Verilen Metin:
Nurettin Abacıoglu
Bu Ülkenin Makus Talihini Kim Yenecek?
Bu güzel ülkeye ne oluyor dostlar?
17 Ağustos depreminde 15 ile 20 bin insanımız öldü.
Başı örtülü bir kızımız 7.6lık deprem yetmedi mi diye tepkisini o günkü iktidara haykırdı.
Şimdi ise Soma da 301 insanımız öldü.
İnsanlar aynı şekilde tepkilerini iktidara haykırıyor.
Eğer bu felaketlerden ders çıkartılmaz, ciddi tedbirler alınmaz ise daha büyük felaketlere yakalanabiliriz.
Japonya da deprem oluyor kimse ölmüyor. Binalar yıkılmıyor.
Ülkemizde binlerce insan ölüyor ve binalar yıkılıyor.
Kömür ocaklarında yüzlerce insan ölüyor.
İşte son örnek Soma
Almanya da, Fransa da kömür ocaklarında 50- 60 yıldır insan ölmüyormuş.

Verilen Problem 1:
Felaketler üzerine yazılmış metinde adı geçen yabancı ülkelerin tümünü sıralayın.
Verilen Problem 2:
Felaketler üzerine yazılmış metnin "Başı örtülü bir" sözleriyle başlayıp "ve binalar yıkılıyor." sözlerine kadar süren bölümünü hiçbir değişiklik yapmadan yazın.
Verilen Problem 3:
Felaketler üzerine yazılmış metni son cümlesinden sonrası için devam ettirerek tamamlayın.

Veri Satırları:
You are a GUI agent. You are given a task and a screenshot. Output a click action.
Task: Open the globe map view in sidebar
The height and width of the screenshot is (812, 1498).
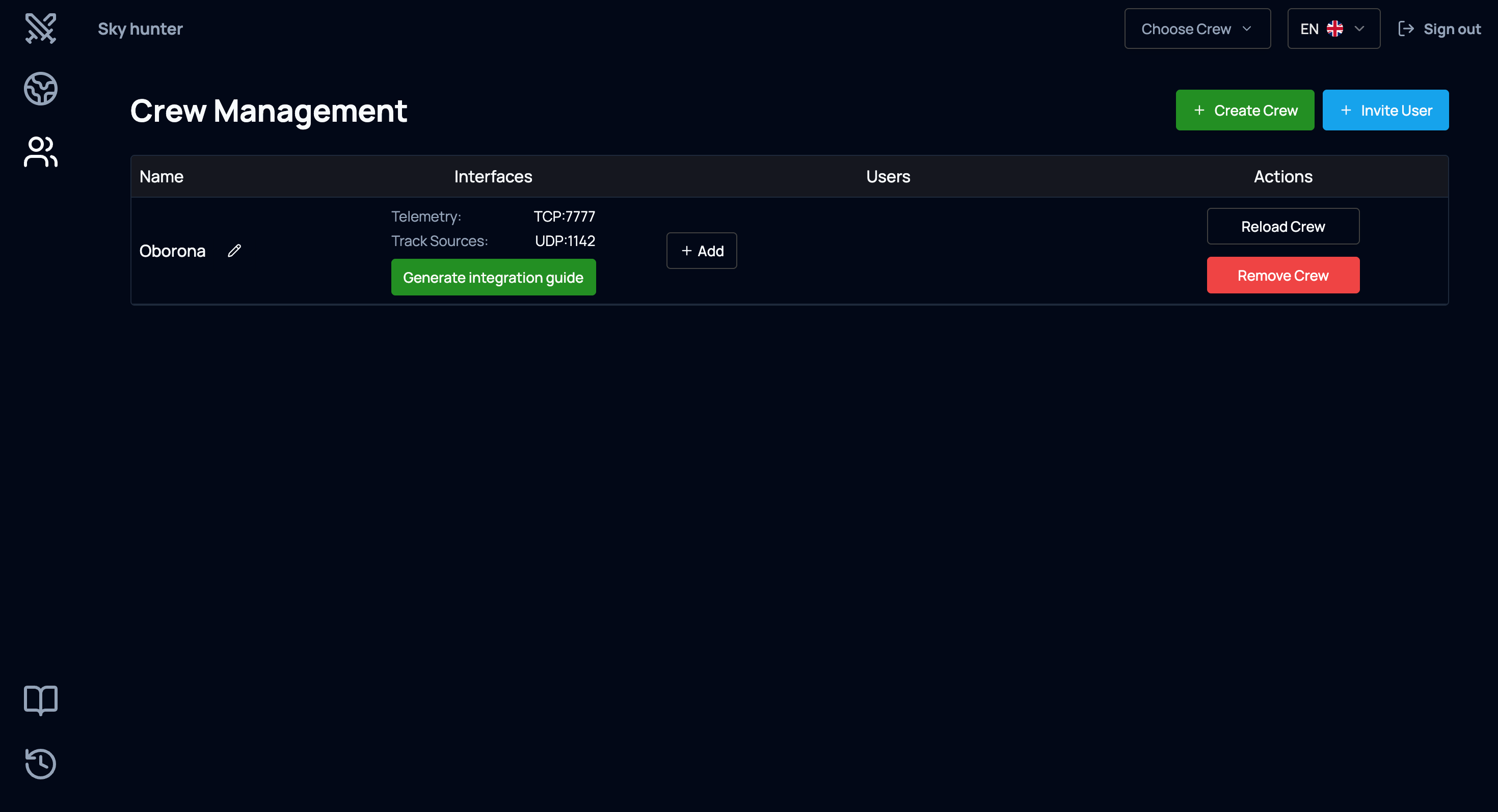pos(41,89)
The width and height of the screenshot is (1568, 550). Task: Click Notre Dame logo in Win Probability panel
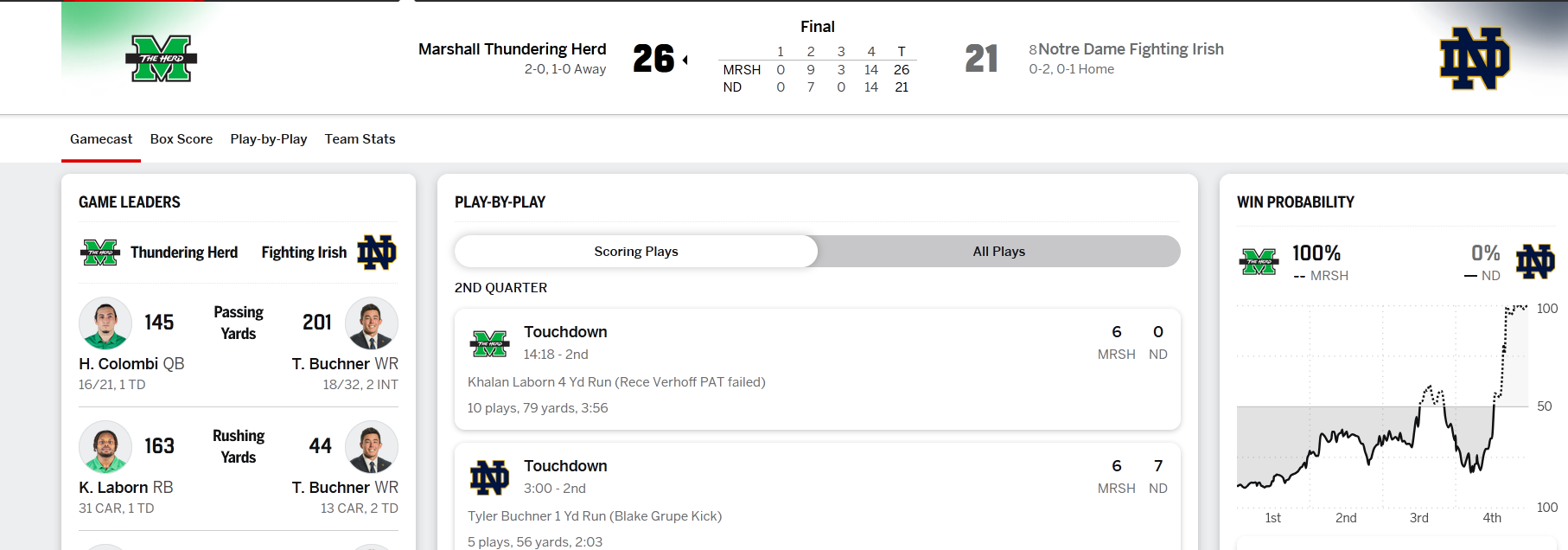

Görev Yanıtı 1:
Japonya, Almanya, Fransa

Görev Yanıtı 2:
Başı örtülü bir kızımız 7.6lık deprem yetmedi mi diye tepkisini o günkü iktidara haykırdı.
Şimdi ise Soma da 301 insanımız öldü.
İnsanlar aynı şekilde tepkilerini iktidara haykırıyor.
Eğer bu felaketlerden ders çıkartılmaz, ciddi tedbirler alınmaz ise daha büyük felaketlere yakalanabiliriz.
Japonya da deprem oluyor kimse ölmüyor. Binalar yıkılmıyor.
Ülkemizde binlerce insan ölüyor ve binalar yıkılıyor.

Görev Yanıtı 3:
Hatta Almanya da yaralanan bile yokmuş.
Anlaşılan şu ki, bizim ülkemizde insanın kıymeti yok.
Yeni ölüler olmasın diye tedbir almıyoruz.
Hiçbir şeyi ciddiye almıyoruz.
Kader deyip geçiyoruz.
Tedbir almak günah mıdır? Haram mıdır.
Bu işlerin doğasında ölüm var diyerek tedbirleri önemsiz gibi göstermek doğru mudur.?
Ölenlerin tedbir almayanlar üzerinde hakları yok mudur?
Kul hakkı önemli ise ölenlerle nasıl helalleşilecek?
Maden işletmeciliğinde dünyada lider olan ülke Almanya.
Neden yetkililer bu işleri Almanya nasıl yapıyor diye merak edip öğrenmiyorlar.
Bu kadar basit bir işi dahiyapmak zor mu?
Tembel ve sorumluluk bilinci gelişmemiş idarecilerimizle ancak buraya kadar.Kendileri bir şey de icat edemiyor.
İş ehline de verilmiyor.
Siyasi yandaşlara veriliyor.
Maalesef işin de sonu felaket oluyor.
Yaratılanı yaratandan dolayı seviyorum demekle insan sevilmez.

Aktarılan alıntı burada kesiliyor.